- Born: 1962 (age 63–64) São Paulo, Brazil
- Occupations: Writer and author

= Patrícia Melo =

Brazilian writer

Patrícia Melo (born 1962 in São Paulo) is a Brazilian author. She has written The Killer and In Praise of Lies, among others. Her works have dealt with sex and violence in a heavily urbanized setting.

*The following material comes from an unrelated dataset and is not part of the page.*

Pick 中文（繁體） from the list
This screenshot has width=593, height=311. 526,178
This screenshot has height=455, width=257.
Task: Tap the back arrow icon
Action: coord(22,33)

She made her literary debut in 1994 with Acqua Toffana, and in 2001 she won the Jabuti Prize for Literature for her novel Inferno, as well as several international awards. In 1999, she was included by Time magazine among the five best Latin American authors of the new millennium. Her works have been sold to England, France, the United States, Germany, Italy, Spain and China, among other countries.

==Books published==

| Year | Title | Publisher |
|---|---|---|
| 1994 | Acqua Toffana | Companhia das Letras/Rocco |
| 1995 | The Killer -O Matador | Companhia das Letras/Companhia de Bolso/Rocco |
| 1998 | In Praise of Lies -Elogio da Mentira | Companhia das Letras/Rocco |
| 2000 | Inferno | Companhia das Letras/Rocco |
| 2003 | Valsa Negra | Companhia das Letras/Rocco |
| 2006 | Mundo Perdido | Companhia das Letras/Rocco |
| 2008 | Jonas, o Copromanta | Companhia das Letras/Rocco |
| 2010 | Ladrão de Cadáveres | Rocco |
| 2011 | Escrevendo no escuro | Rocco |
| 2014 | Fogo-fátuo | Rocco |

==Filmography==
- Traição (1998) - screenwriter of the segment "Cachorro!"